Industry for Zero Waste

jennie.alvernaz@sfsierra.sierraclub.org
Fri, 22 Jan 1999 16:20:50 -0500


Carpet firm aims for ultimate reduction goal: zero dumping

The Atlanta Journal and Constitution
June 19, 1996
Rebecca McCarthy

Since launching a program to trim all waste from its manufacture of carpet
tiles 15 months ago, Atlanta-based Interface Inc. has saved $ 13 million and
diverted more than half its garbage from landfills.

The 23-year-old Interface is an industry leader, selling more than $ 800
million a year of carpet tiles for commercial buildings in 110 countries. But
CEO Ray Anderson wants it to become a world leader in "industrial ecology" as
well, generating no pollution or waste.

"The only acceptable waste is zero waste, " he said.

Interface recently helped sponsor a forum to introduce other Georgia
businesses to the possibilities of adopting "the Natural Step," a system
originated in Sweden for reducing garbage, waste and pollution. In November, the
company will sponsor a four-day environmental summit for businesses at Lake
Placid, N.Y., and will donate proceeds to a trust fund for the environment.

Making carpet tiles is an energy-intensive process with two-thirds of the
company's raw materials derived from petroleum-based chemicals. Anderson wants
the company to move toward recycling all materials used in production and help
other manufacturers do the same.

In a customer's 45,000-square-foot building in California, the company has
installed carpet tiles that it will replace and recycle.

The company also is working on a way to separate a nylon carpet face from its
polyvinyl backing. It's working with fiber suppliers to produce recycled nylon
indistinguishable from that made from petroleum products.
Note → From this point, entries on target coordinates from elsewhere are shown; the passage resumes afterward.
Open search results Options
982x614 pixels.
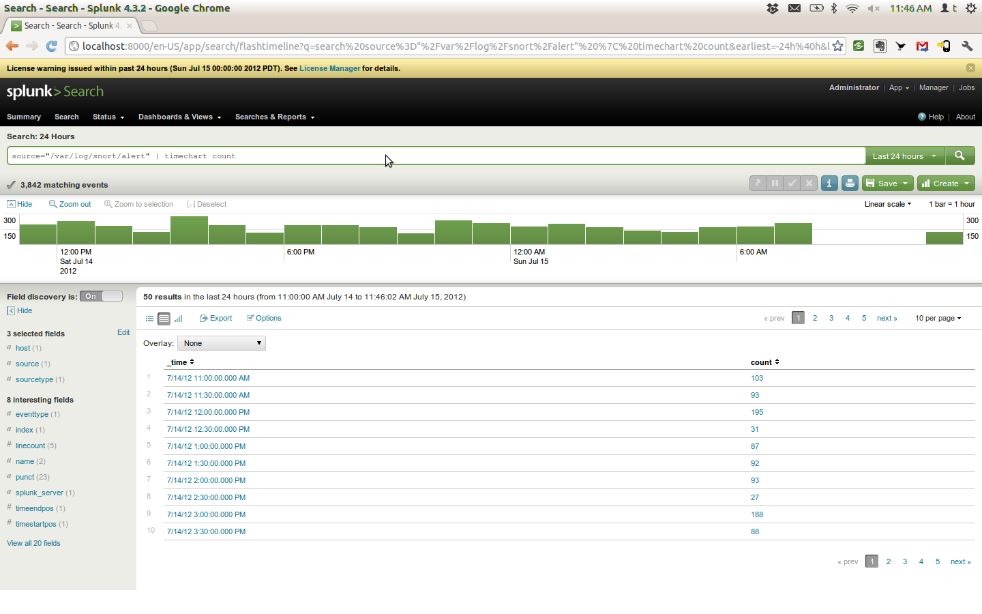coord(264,318)
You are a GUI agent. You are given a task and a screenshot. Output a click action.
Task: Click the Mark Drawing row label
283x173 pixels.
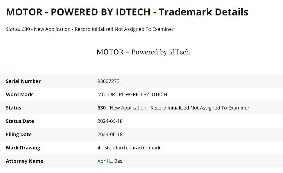click(23, 148)
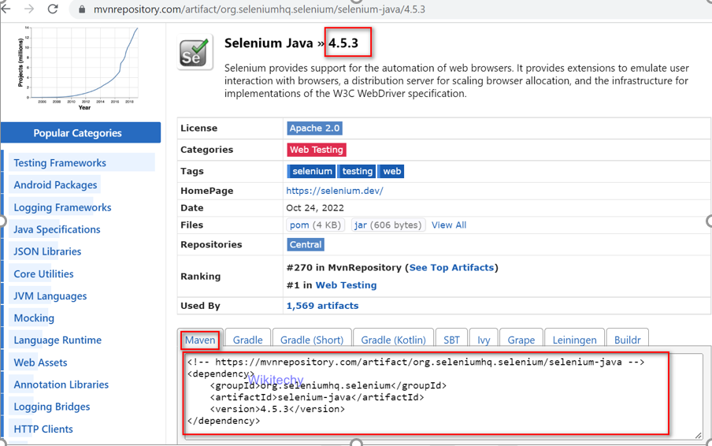Viewport: 712px width, 446px height.
Task: Download the jar file
Action: 361,225

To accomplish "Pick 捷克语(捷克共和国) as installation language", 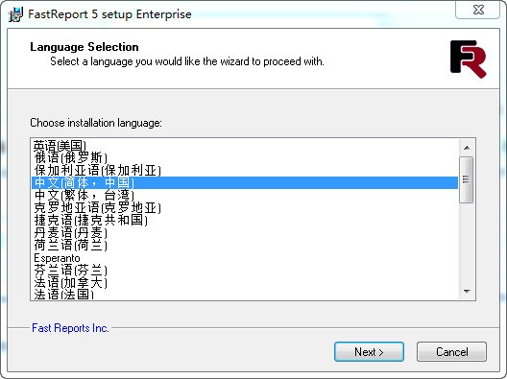I will tap(245, 220).
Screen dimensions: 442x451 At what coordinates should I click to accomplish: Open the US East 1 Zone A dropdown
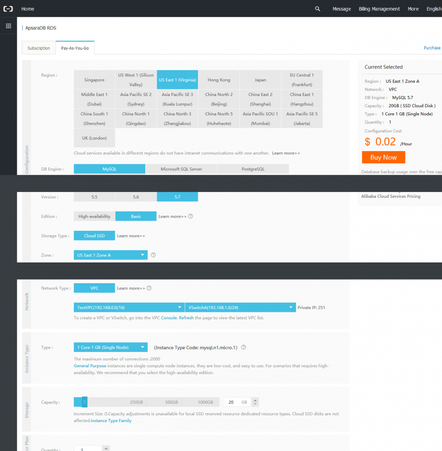pos(110,255)
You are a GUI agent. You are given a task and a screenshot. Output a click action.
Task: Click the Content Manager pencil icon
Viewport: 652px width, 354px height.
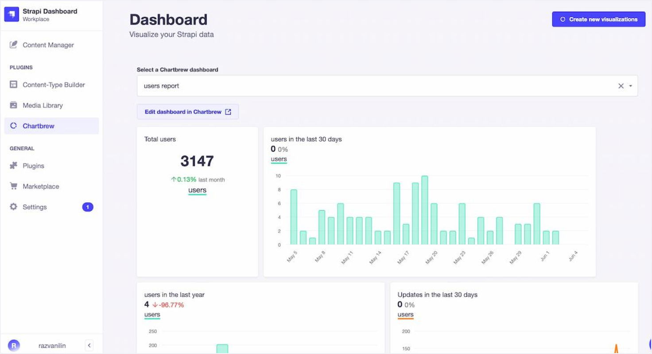tap(14, 45)
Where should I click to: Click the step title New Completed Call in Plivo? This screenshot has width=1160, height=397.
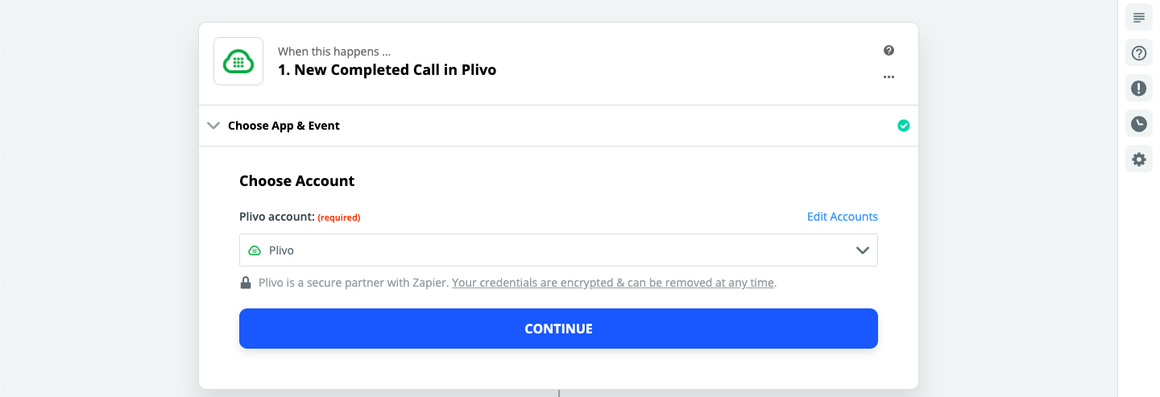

At the plant in
LaGrange, workers remove the carpet backing and ship the separated materials to
other plants to be reused.

"We're very conscious of what we're taking from the Earth, and what we're
doing to the earth with what we make," said Anderson, 62.

Anderson wasn't always an industrial environmentalist. His views changed in
1994 when he read "The Ecology of Commerce" by Paul Hawken, a book that contends
that current business practices are decimating forests, depleting water
resources and eroding topsoil.

"I read that book and it was like a spear in my chest and I couldn't get it
out," Anderson said. "The hard stuff is still ahead, like designing processes
that don't rely on virgin petrochemicals and processes that don't emit anything
that harms the atmosphere or the groundwater. We want to do well by doing good."